### Information supplied
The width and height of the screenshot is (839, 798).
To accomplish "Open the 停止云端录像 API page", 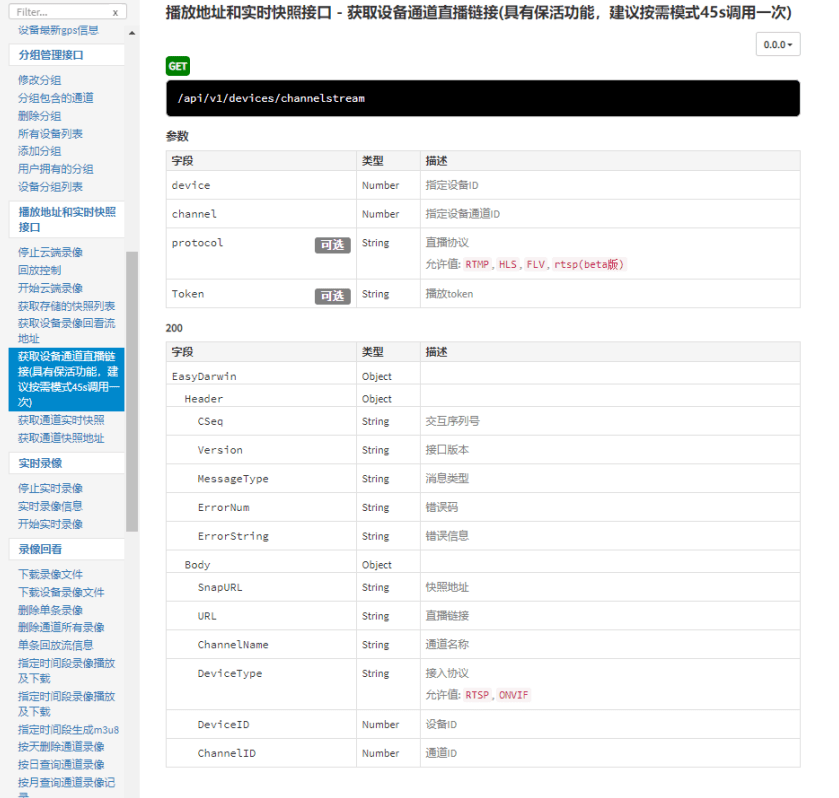I will point(50,253).
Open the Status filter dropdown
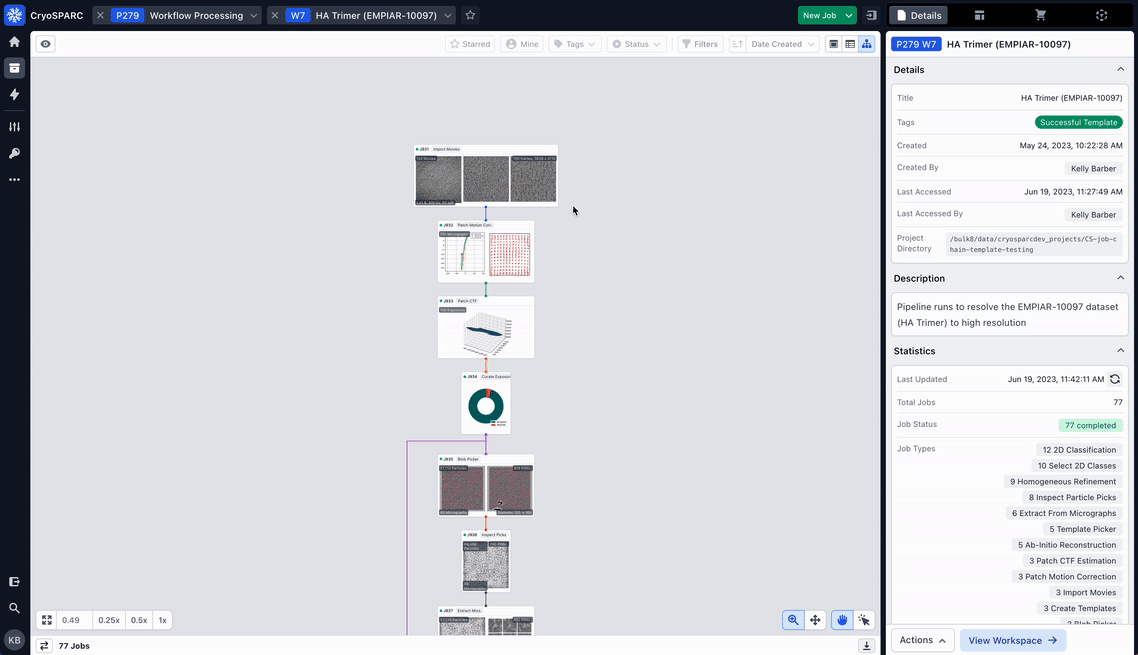The width and height of the screenshot is (1138, 655). pyautogui.click(x=637, y=44)
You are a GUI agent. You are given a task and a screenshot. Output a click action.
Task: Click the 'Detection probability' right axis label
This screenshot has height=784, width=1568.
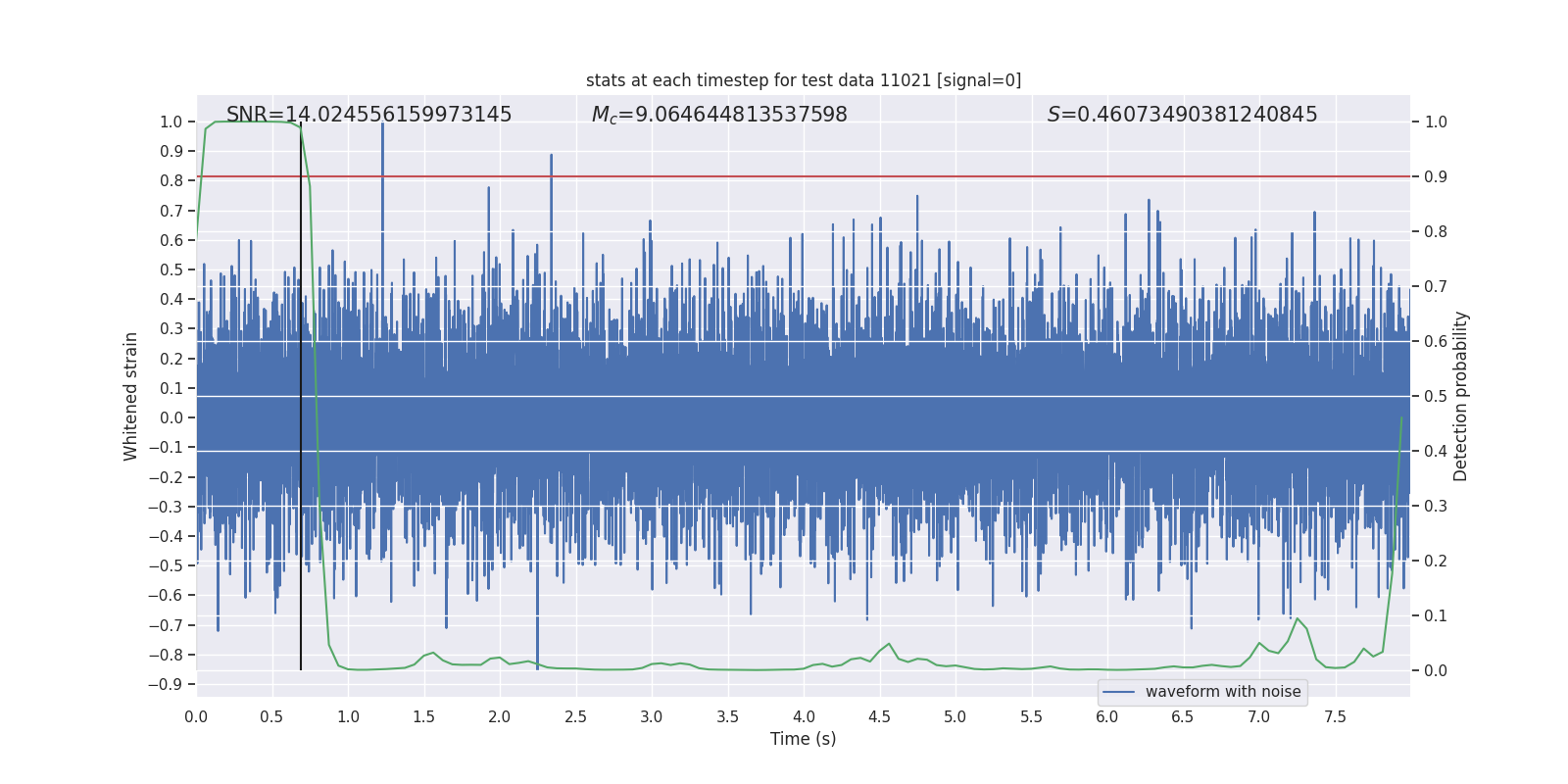click(x=1460, y=396)
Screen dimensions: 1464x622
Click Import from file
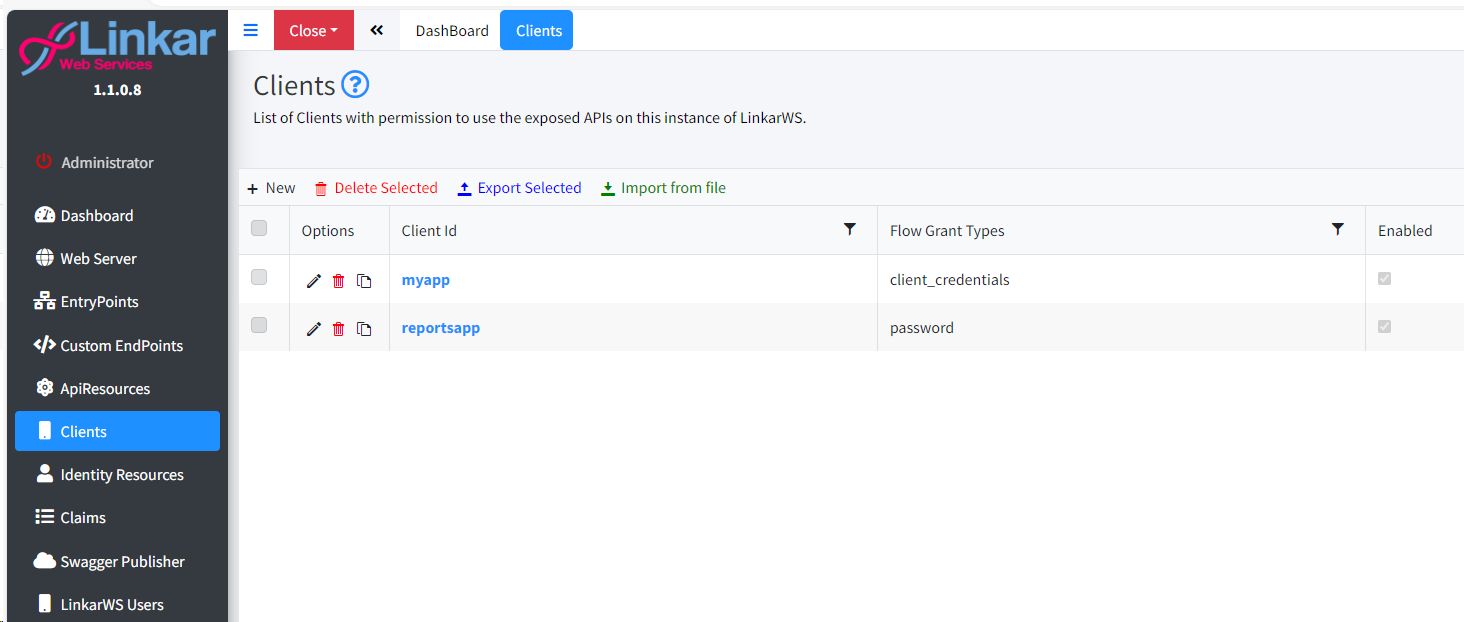[663, 188]
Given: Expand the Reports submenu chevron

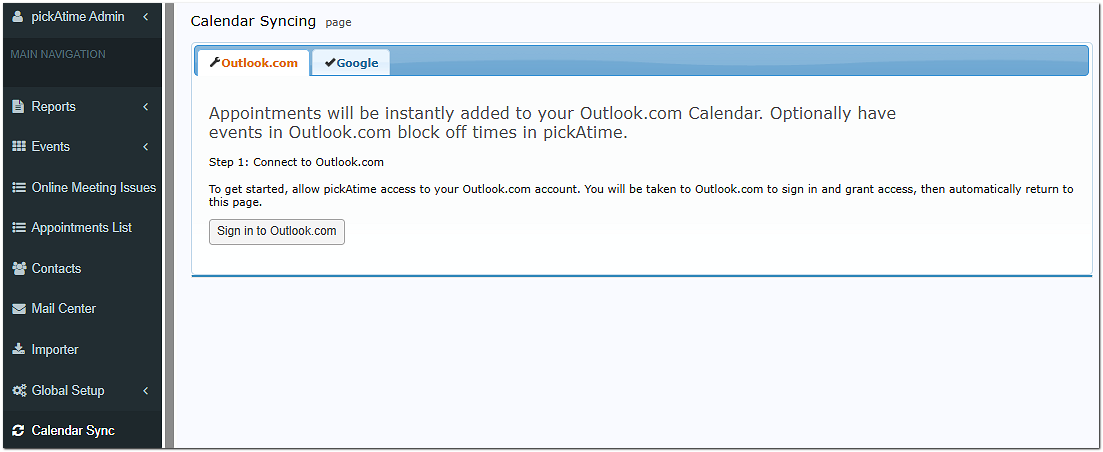Looking at the screenshot, I should (145, 107).
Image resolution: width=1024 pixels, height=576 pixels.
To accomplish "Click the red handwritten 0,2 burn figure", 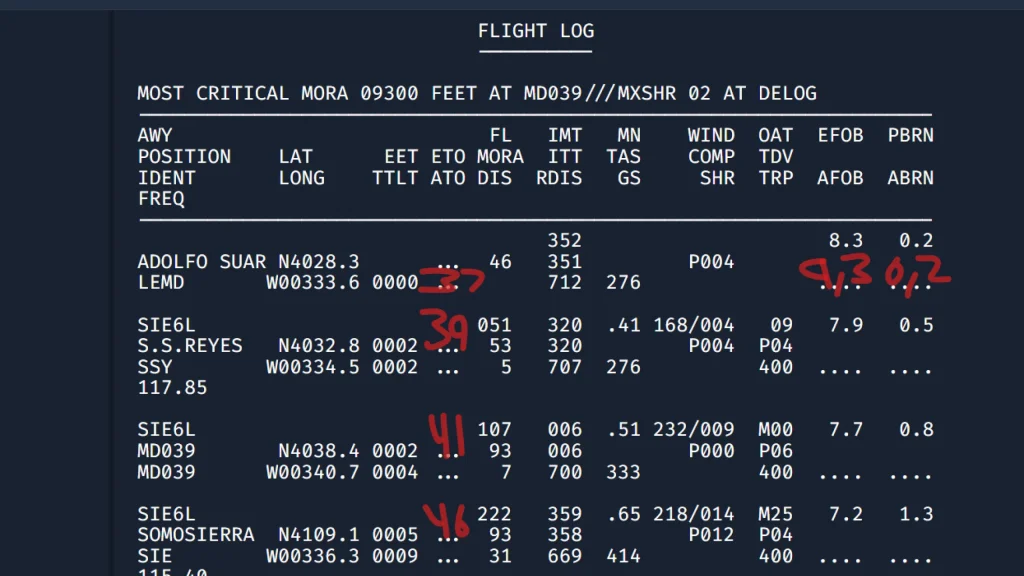I will [x=916, y=279].
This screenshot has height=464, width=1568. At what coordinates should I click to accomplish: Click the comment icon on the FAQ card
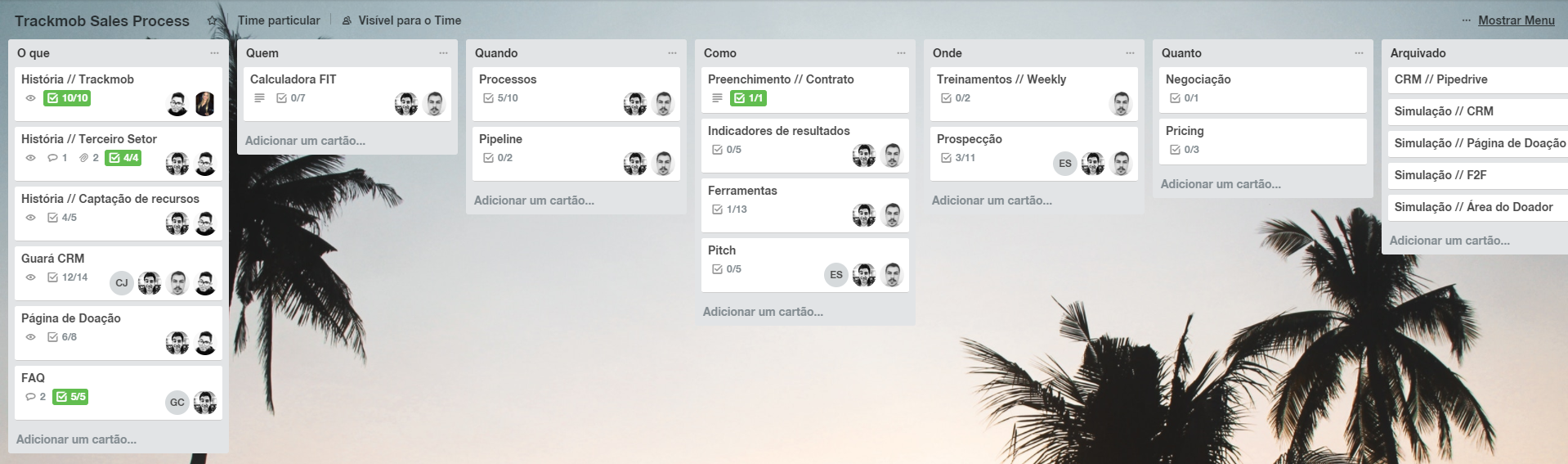31,397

### Required action
Every line above in the stretch from the one with "Open the Status filter dropdown" through the one with "Task: Click the" is to be transcribed exactly, ends included. No picture is copied.

### Solution to the problem
Open the Status filter dropdown
The width and height of the screenshot is (1138, 655). pyautogui.click(x=637, y=44)
You are a GUI agent. You are given a task and a screenshot. Output a click action.
Task: Click the 'Detection probability' right axis label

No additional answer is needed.